All of lore.kernel.org
 help / color / mirror / Atom feed
From: Ritesh Harjani (IBM) <ritesh.list@gmail.com>
To: Dave Chinner <david@fromorbit.com>
Cc: John Garry <john.g.garry@oracle.com>,
	chandan.babu@oracle.com, djwong@kernel.org, dchinner@redhat.com,
	hch@lst.de, viro@zeniv.linux.org.uk, brauner@kernel.org,
	jack@suse.cz, linux-xfs@vger.kernel.org,
	linux-kernel@vger.kernel.org, linux-fsdevel@vger.kernel.org,
	catherine.hoang@oracle.com, martin.petersen@oracle.com
Subject: Re: [PATCH v4 00/14] forcealign for xfs
Date: Tue, 10 Sep 2024 08:21:55 +0530	[thread overview]
Message-ID: <877cbkgr04.fsf@gmail.com> (raw)
In-Reply-To: <ZtlQt/7VHbOtQ+gY@dread.disaster.area>

Dave Chinner <david@fromorbit.com> writes:

> On Thu, Sep 05, 2024 at 09:26:25AM +0530, Ritesh Harjani wrote:
>> Dave Chinner <david@fromorbit.com> writes:
>> > On Wed, Sep 04, 2024 at 11:44:29PM +0530, Ritesh Harjani wrote:
>> >> 3. It is the FORCEALIGN feature which _mandates_ both allocation
>> >> (by using extsize hint) and de-allocation to happen _only_ in
>> >> extsize chunks.
>> >>
>> >>    i.e. forcealign mandates -
>> >>    - the logical and physical start offset should be aligned as
>> >>    per args->alignment
>> >>    - extent length be aligned as per args->prod/mod.
>> >>      If above two cannot be satisfied then return -ENOSPC.
>> >
>> > Yes.
>> >
>> >> 
>> >>    - Does the unmapping of extents also only happens in extsize
>> >>    chunks (with forcealign)?
>> >
>> > Yes, via use of xfs_inode_alloc_unitsize() in the high level code
>> > aligning the fsbno ranges to be unmapped.
>> >
>> > Remember, force align requires both logical file offset and
>> > physical block number to be correctly aligned,
>> 
>> This is where I would like to double confirm it again.
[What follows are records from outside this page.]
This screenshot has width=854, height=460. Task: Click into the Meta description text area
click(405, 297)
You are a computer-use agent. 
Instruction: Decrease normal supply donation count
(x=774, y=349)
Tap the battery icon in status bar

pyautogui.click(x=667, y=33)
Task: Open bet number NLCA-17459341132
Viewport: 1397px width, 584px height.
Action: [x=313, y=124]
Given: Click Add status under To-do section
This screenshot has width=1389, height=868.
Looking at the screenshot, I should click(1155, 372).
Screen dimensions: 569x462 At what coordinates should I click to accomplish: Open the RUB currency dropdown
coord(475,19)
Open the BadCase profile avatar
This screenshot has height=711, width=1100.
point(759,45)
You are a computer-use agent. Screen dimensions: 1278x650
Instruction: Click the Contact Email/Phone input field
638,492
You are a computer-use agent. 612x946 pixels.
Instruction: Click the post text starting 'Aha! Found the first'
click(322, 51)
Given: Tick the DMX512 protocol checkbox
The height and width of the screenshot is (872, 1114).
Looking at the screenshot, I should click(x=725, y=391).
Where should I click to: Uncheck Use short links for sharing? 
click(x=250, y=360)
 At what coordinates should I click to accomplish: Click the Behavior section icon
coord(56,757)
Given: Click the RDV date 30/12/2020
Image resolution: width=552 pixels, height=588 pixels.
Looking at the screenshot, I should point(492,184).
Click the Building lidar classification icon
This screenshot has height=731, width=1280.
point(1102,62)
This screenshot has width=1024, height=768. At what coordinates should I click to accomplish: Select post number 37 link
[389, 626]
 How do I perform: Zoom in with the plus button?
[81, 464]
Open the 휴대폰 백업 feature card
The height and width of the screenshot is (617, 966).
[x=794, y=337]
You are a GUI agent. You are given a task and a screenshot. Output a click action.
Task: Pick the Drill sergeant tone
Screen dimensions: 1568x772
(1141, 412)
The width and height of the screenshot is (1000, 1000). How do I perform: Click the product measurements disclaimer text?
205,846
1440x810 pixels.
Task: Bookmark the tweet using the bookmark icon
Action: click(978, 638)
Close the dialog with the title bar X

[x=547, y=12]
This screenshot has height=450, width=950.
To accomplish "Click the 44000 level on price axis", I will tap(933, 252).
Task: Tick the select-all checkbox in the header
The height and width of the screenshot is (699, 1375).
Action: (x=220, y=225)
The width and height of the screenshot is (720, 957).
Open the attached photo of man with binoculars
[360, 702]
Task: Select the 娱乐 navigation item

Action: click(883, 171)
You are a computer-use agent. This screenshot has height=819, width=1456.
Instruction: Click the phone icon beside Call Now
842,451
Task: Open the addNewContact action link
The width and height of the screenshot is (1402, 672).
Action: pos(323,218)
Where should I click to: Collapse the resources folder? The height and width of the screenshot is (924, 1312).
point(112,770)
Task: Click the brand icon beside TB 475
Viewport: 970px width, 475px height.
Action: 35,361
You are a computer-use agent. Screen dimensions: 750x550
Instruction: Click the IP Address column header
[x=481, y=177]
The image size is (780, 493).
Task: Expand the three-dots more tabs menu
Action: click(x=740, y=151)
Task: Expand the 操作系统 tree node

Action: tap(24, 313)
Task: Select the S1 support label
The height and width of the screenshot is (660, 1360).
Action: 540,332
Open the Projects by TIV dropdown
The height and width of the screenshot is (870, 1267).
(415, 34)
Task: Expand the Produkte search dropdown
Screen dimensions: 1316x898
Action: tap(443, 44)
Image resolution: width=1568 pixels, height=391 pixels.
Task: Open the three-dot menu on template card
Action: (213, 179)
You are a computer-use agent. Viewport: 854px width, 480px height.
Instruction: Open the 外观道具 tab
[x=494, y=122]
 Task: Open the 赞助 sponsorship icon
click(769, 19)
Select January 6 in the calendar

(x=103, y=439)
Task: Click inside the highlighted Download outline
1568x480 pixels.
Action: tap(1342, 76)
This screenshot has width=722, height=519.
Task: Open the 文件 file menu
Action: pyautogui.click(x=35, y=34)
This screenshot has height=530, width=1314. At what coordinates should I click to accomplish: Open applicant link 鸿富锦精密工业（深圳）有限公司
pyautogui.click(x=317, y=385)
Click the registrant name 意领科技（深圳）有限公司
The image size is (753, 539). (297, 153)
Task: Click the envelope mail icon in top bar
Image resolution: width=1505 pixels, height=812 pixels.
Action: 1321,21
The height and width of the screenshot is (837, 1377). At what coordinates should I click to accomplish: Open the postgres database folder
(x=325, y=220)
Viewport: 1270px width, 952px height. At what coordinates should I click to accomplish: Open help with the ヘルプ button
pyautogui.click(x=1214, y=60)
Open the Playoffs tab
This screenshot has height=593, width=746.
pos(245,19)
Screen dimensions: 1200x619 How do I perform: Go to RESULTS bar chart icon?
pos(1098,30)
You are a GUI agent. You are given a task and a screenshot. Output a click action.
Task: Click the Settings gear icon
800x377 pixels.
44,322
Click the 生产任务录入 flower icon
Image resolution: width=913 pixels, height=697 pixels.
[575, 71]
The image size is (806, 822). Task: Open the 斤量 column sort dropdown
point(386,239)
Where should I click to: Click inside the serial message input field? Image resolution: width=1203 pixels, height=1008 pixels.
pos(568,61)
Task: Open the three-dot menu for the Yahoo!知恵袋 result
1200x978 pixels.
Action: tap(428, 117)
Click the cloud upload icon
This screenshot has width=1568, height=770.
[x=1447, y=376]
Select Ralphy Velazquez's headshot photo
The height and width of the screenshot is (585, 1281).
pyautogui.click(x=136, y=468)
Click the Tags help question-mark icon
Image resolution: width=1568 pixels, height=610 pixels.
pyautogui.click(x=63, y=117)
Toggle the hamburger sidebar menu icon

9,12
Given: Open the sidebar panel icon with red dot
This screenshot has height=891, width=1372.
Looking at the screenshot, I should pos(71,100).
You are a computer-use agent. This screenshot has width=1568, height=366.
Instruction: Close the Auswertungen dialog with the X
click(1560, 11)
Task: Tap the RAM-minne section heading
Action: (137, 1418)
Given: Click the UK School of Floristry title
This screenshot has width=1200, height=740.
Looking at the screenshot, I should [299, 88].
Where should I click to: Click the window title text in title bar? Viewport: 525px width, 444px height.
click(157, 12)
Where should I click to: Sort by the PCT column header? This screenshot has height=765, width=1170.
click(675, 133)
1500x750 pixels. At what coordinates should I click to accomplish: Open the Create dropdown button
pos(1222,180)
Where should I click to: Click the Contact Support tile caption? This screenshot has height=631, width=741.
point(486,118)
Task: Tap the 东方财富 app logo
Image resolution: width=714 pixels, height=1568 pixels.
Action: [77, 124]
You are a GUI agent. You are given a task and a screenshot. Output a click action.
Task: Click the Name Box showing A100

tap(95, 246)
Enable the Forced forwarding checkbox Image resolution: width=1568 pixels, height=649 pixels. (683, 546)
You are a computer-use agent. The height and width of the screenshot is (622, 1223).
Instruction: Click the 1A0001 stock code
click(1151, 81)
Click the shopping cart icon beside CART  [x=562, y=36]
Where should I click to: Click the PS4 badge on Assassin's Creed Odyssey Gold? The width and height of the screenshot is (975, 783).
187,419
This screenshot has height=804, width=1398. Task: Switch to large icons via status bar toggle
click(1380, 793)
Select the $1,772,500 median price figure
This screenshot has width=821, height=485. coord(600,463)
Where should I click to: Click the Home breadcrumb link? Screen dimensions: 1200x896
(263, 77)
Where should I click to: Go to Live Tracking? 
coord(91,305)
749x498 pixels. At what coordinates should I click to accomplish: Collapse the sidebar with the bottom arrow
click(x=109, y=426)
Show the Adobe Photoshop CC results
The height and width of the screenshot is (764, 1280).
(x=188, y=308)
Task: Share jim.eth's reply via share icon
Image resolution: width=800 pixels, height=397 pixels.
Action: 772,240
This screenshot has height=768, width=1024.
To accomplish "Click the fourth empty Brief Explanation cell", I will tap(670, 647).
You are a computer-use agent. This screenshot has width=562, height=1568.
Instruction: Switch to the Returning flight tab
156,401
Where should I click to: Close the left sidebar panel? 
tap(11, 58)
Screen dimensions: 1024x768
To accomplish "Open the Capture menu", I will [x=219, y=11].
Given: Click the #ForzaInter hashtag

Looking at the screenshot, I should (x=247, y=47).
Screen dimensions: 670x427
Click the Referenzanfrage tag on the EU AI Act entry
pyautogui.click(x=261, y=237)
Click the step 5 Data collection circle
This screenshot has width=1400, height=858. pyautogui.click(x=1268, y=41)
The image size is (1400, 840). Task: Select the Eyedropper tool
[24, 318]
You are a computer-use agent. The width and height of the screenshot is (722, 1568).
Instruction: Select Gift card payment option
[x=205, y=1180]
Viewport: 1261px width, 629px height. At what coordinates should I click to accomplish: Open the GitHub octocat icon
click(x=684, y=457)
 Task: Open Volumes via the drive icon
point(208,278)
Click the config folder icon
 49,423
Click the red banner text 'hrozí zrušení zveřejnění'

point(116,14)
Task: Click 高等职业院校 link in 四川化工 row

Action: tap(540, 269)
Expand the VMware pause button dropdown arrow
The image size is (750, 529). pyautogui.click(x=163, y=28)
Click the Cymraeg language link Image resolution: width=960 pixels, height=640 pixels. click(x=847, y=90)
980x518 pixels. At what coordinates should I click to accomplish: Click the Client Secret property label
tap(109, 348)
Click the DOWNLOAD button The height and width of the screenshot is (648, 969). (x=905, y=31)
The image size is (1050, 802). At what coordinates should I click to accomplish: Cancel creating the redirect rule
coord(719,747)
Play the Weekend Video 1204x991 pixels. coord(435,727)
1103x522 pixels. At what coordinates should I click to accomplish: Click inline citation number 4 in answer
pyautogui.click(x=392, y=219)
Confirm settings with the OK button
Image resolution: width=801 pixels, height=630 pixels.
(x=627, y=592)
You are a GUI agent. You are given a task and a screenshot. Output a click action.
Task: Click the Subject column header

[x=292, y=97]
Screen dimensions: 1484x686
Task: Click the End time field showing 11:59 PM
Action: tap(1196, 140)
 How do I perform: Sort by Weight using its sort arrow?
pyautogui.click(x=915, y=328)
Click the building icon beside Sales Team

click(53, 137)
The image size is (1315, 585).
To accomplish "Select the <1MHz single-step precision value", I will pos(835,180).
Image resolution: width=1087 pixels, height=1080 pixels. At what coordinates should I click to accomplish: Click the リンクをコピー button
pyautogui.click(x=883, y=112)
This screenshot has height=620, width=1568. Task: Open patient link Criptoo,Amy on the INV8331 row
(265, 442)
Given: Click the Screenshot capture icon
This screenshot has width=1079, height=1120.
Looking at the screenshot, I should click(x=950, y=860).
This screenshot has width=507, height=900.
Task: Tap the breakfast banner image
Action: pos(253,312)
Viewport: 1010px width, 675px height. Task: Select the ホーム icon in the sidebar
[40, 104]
Even the
>> extsize hint feature (w/o FORCEALIGN) will try to allocate aligned
>> physical start and logical start file offset and length right?
>
> No.
>
>> (Or does extsize hint only restricts alignment to logical start file
>> offset + length and not the physical start?)
>
> Neither.
>

Yes, thanks for the correction. Indeed extsize hint does not take care
of the physical start alignment at all.

> extsize hint by itself (i.e. existing behaviour) has no alignment
> effect at all. All it affects is -size- of the extent. i.e. once
> the extent start is chosen, extent size hints will trim the length
> of the extent to a multiple of the extent size hint. Alignment is
> not considered at all.
>

Please correct me I wrong here... but XFS considers aligning the logical
start and the length of the allocated extent (for extsize) as per below
code right? 

i.e.
1) xfs_direct_write_iomap_begin()
{
    <...>
    if (offset + length > XFS_ISIZE(ip))
		end_fsb = xfs_iomap_eof_align_last_fsb(ip, end_fsb);
                  => xfs_fileoff_t aligned_end_fsb = roundup_64(end_fsb, align);
                     return aligned_end_fsb
}

2) xfs_bmap_compute_alignments()
{
    <...>
    	else if (ap->datatype & XFS_ALLOC_USERDATA)
		     align = xfs_get_extsz_hint(ap->ip);

        if (align) {
            if (xfs_bmap_extsize_align(mp, &ap->got, &ap->prev, align, 0,
                        ap->eof, 0, ap->conv, &ap->offset,
                        &ap->length))
                ASSERT(0);
            ASSERT(ap->length);

            args->prod = align;
            div_u64_rem(ap->offset, args->prod, &args->mod);
            if (args->mod)
                args->mod = args->prod - args->mod;
        }
        <...>
}

So args->prod and args->mod... aren't they use to align the logical
start and the length of the extent?


However, I do notice that when the file is closed XFS trims the length
allocated beyond EOF boundary (for extsize but not for forcealign from
the new forcealign series) i.e.

xfs_file_release() -> xfs_release() -> xfs_free_eofblocks()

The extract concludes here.